Starting with the line that contains "Reply to Elon", give again exactly and only each line through the end of the records; include the last line and exclude pictures.

━━ RECORDS FOR THE TASK

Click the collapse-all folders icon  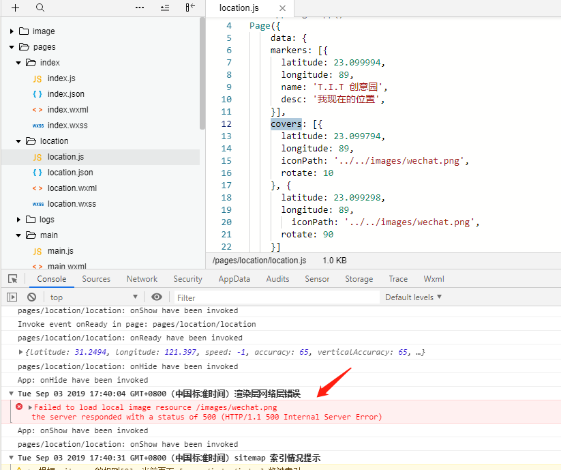[164, 8]
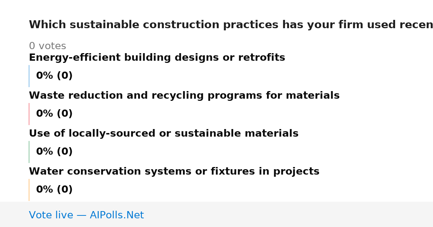
Task: Click the (0) vote count for Water conservation
Action: [x=64, y=190]
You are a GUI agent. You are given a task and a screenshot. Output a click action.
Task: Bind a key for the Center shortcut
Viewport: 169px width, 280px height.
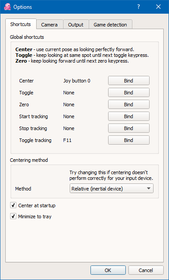pyautogui.click(x=129, y=81)
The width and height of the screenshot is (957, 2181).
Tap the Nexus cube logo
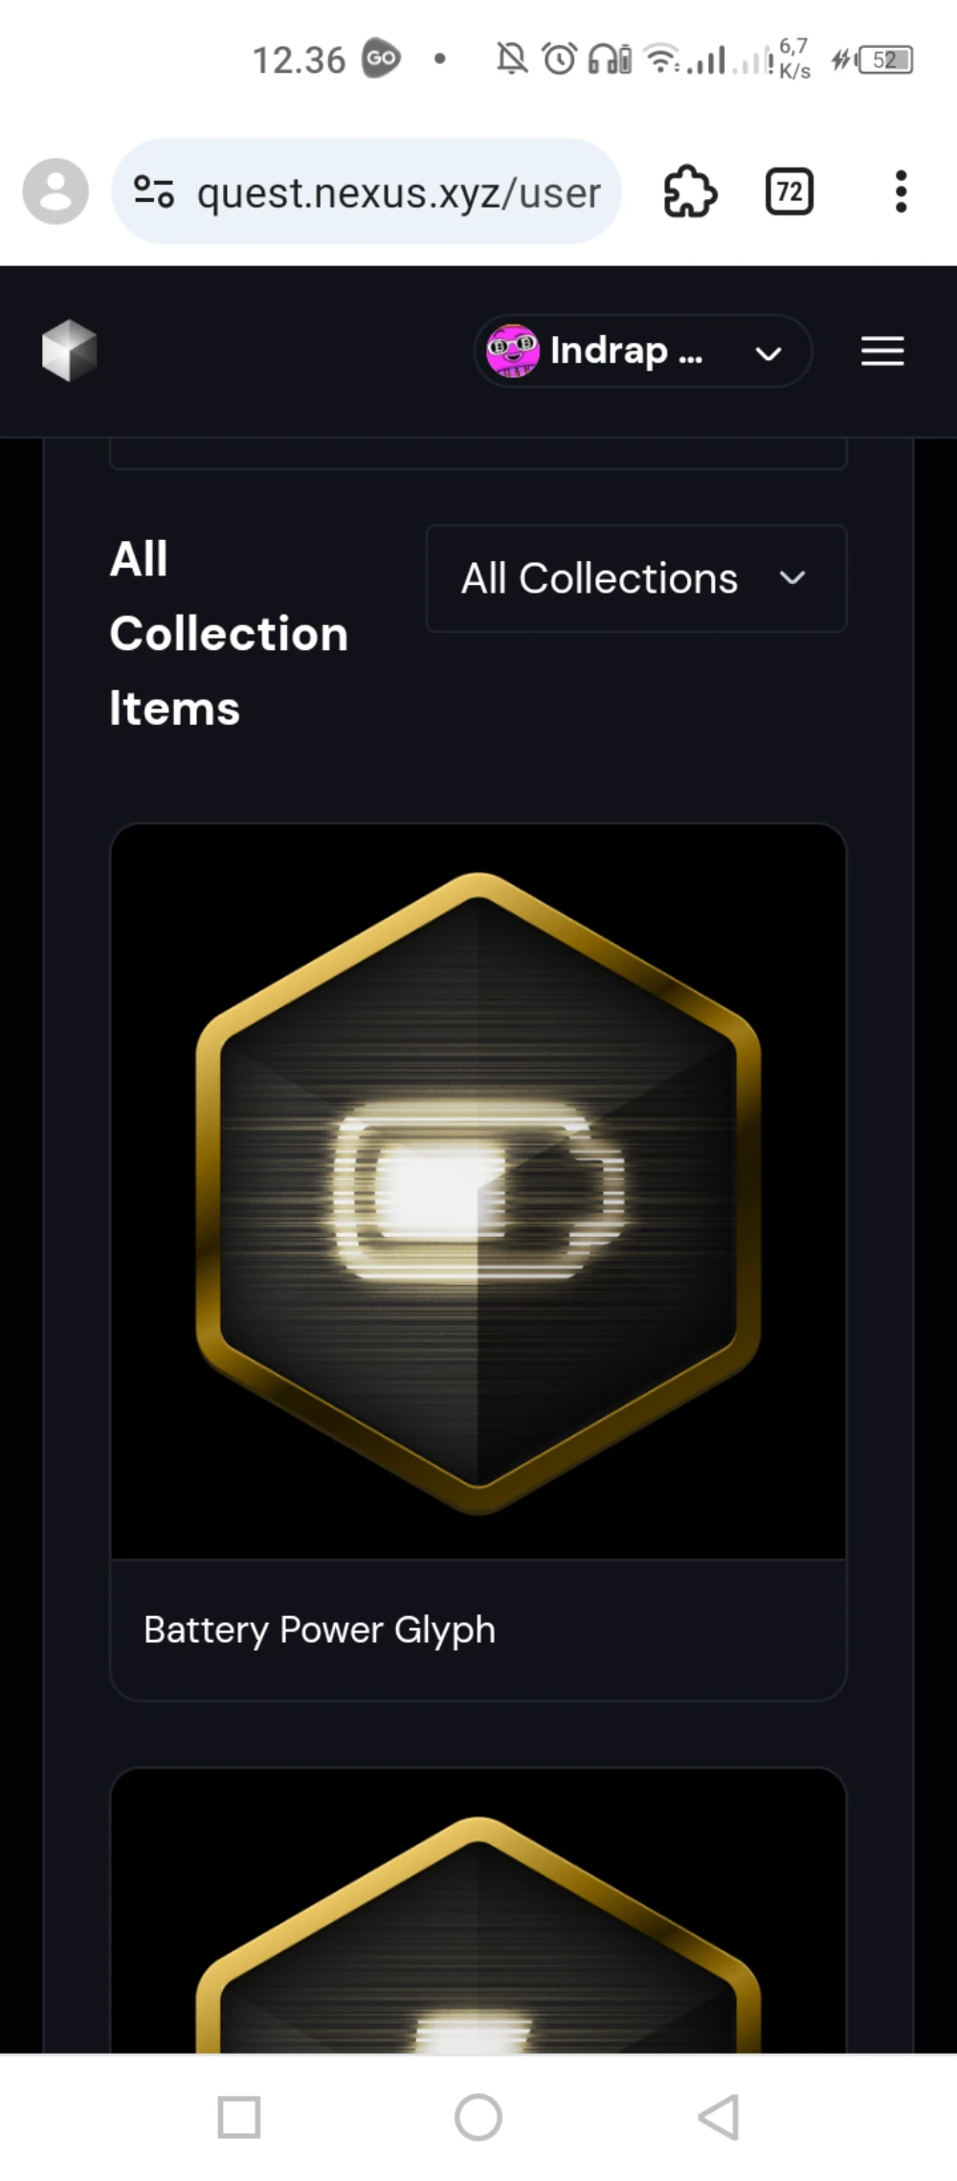(x=70, y=350)
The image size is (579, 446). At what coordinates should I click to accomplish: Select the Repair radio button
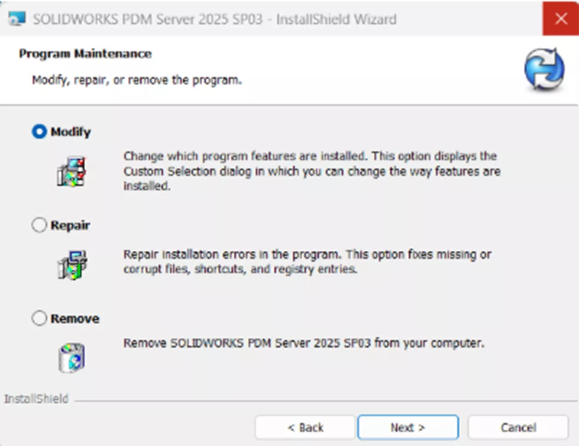[38, 225]
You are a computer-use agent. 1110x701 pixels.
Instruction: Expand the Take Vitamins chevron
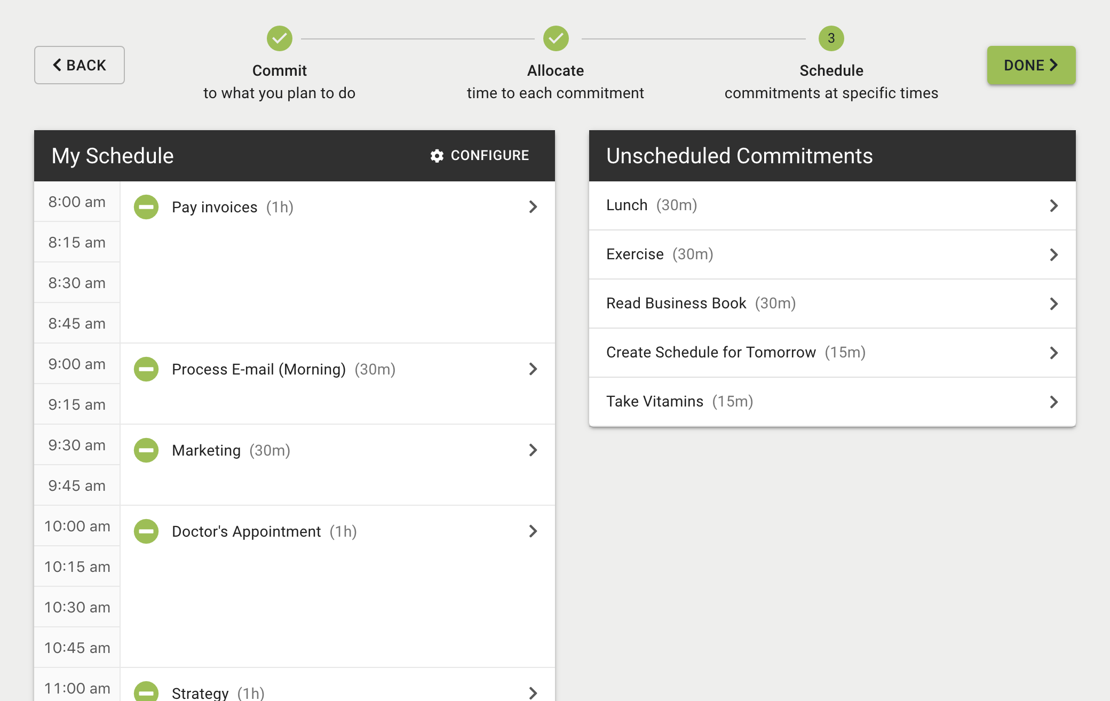click(x=1053, y=402)
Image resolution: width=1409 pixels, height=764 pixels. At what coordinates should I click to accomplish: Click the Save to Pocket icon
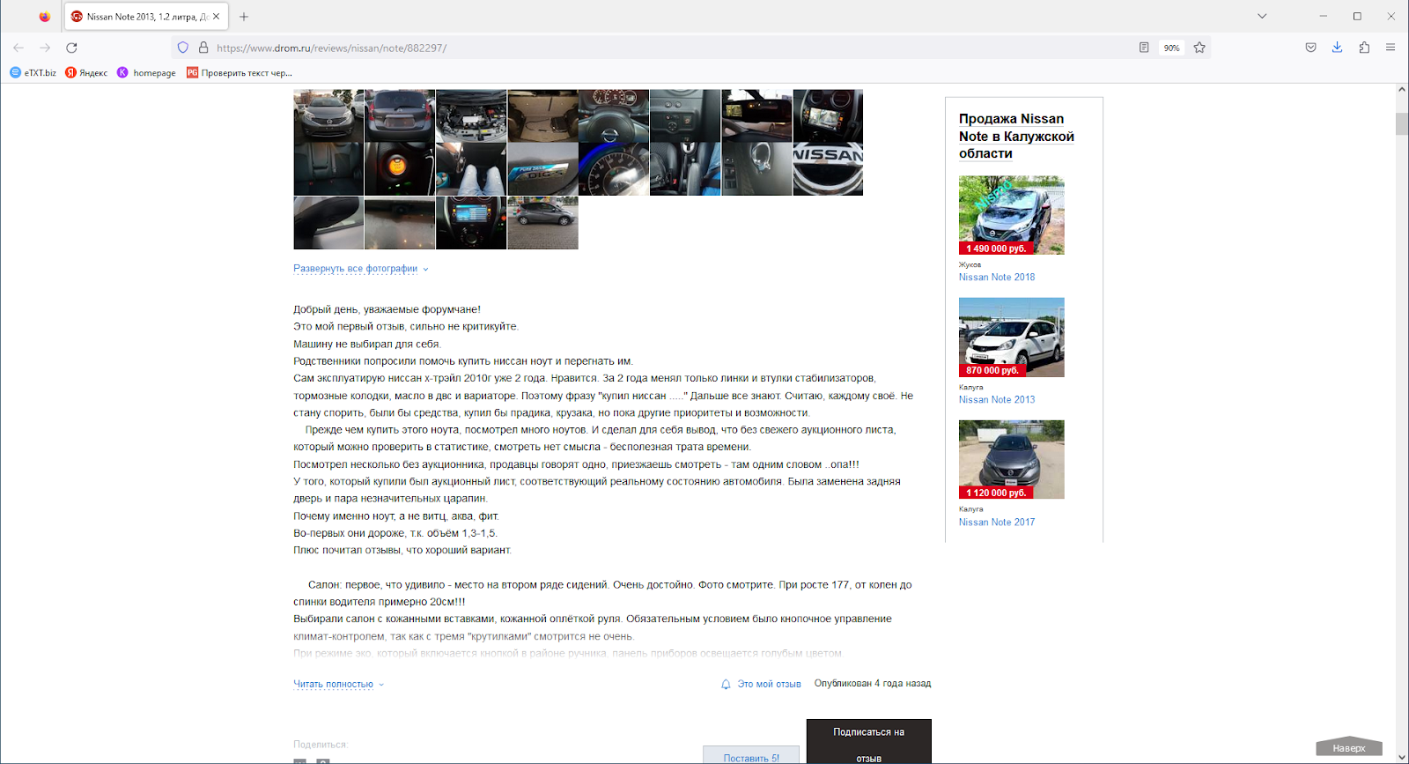[x=1310, y=48]

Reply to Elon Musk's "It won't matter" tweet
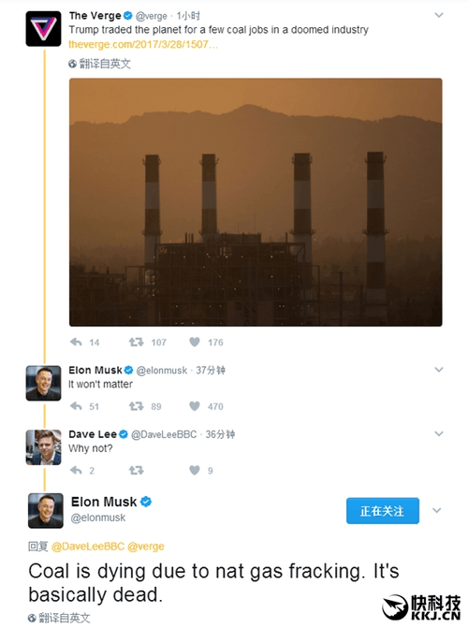tap(76, 406)

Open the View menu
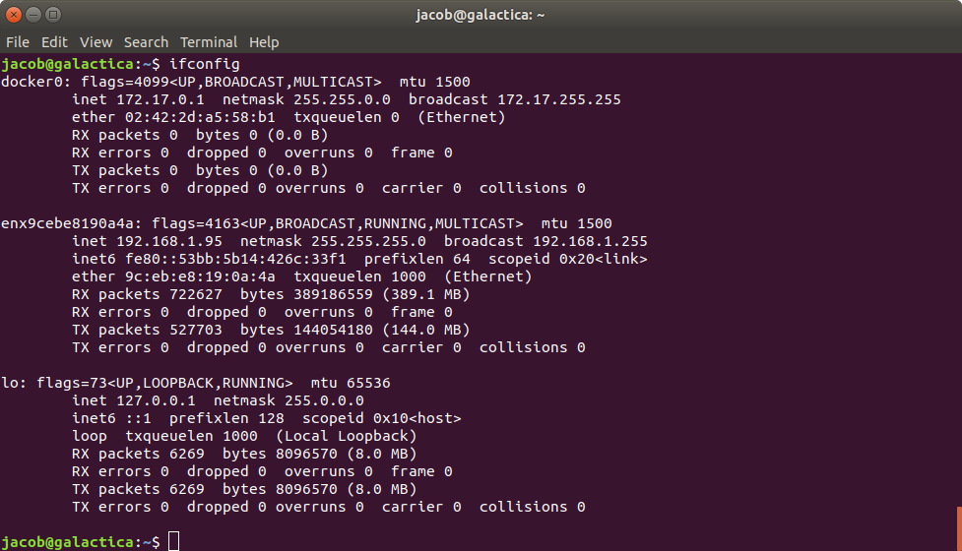[96, 42]
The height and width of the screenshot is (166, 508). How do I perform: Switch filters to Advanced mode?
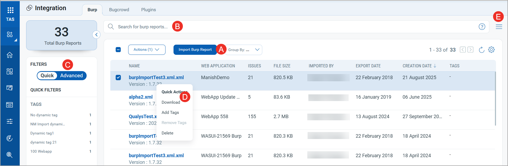point(71,76)
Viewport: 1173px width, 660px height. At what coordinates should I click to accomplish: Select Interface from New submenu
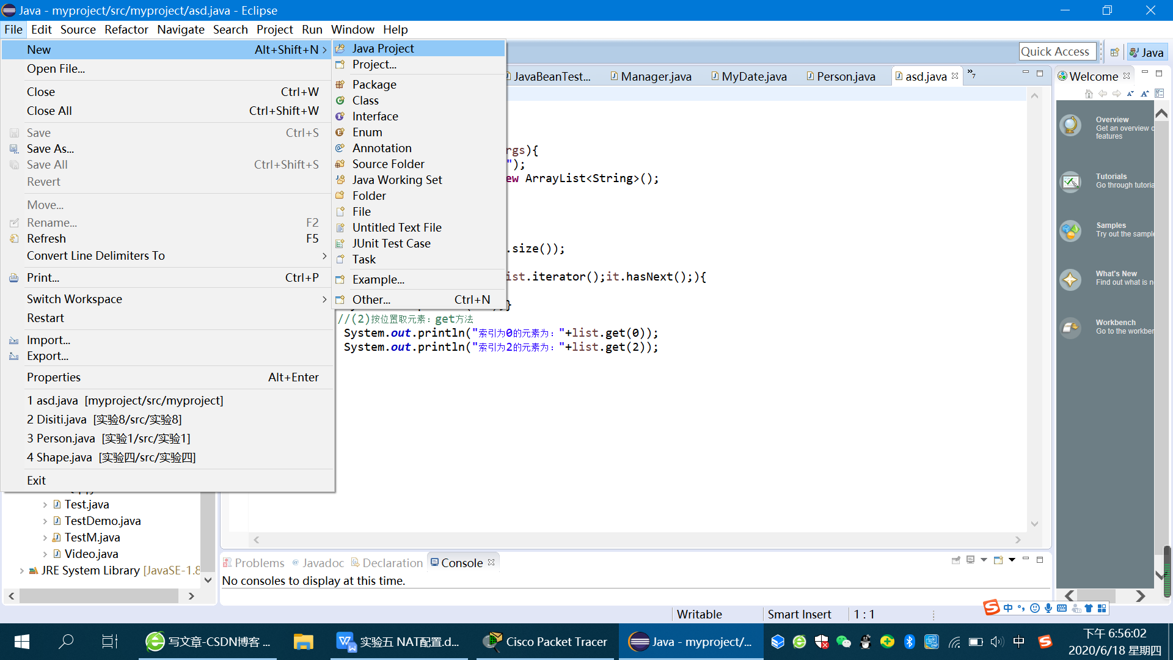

━━━━

**TASK OUTPUT**:
Reply to Elon Musk's "It won't matter" tweet
tap(76, 406)

Open the View menu
[96, 42]
The height and width of the screenshot is (166, 508). How do I perform: Switch filters to Advanced mode?
point(71,76)
Viewport: 1173px width, 660px height. At what coordinates should I click to accomplish: Select Interface from New submenu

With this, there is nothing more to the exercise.